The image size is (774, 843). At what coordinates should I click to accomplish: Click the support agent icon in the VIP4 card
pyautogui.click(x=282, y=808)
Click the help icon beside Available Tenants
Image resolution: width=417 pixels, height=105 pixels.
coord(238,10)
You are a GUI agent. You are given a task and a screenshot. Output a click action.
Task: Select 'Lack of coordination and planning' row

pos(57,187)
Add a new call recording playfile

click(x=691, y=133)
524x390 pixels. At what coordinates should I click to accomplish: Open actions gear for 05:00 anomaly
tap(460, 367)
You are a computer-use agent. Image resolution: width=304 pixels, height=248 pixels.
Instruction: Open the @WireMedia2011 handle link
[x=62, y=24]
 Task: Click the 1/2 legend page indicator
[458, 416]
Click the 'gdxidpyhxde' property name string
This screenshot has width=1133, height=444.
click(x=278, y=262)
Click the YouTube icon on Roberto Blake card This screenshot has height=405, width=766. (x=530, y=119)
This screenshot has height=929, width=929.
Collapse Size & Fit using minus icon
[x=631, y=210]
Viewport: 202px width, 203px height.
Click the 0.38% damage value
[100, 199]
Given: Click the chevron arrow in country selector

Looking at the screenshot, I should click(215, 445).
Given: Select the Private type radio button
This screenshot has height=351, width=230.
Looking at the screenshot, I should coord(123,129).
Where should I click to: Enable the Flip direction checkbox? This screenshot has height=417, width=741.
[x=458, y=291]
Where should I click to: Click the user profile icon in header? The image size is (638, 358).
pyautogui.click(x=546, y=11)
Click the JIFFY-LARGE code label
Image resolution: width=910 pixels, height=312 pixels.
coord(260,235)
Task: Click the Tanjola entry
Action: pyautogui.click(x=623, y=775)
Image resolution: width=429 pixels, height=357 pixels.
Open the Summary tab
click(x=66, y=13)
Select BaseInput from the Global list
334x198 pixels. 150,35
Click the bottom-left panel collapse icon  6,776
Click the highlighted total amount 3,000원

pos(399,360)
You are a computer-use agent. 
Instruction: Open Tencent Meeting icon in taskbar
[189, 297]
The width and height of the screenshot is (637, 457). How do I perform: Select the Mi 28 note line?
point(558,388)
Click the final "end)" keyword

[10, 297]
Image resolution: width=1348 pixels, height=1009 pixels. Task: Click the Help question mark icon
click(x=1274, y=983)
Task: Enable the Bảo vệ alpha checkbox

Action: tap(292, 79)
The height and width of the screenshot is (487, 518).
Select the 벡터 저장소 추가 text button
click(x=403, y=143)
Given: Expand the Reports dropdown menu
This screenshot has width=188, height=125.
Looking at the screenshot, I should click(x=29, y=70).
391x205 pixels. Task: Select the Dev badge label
====
Word for word, repeat the line holding "This screenshot has width=188, height=125." and all lines after it through the end of the entries above.

This screenshot has width=188, height=125.
Looking at the screenshot, I should click(x=29, y=70).
391x205 pixels. Task: Select the Dev badge label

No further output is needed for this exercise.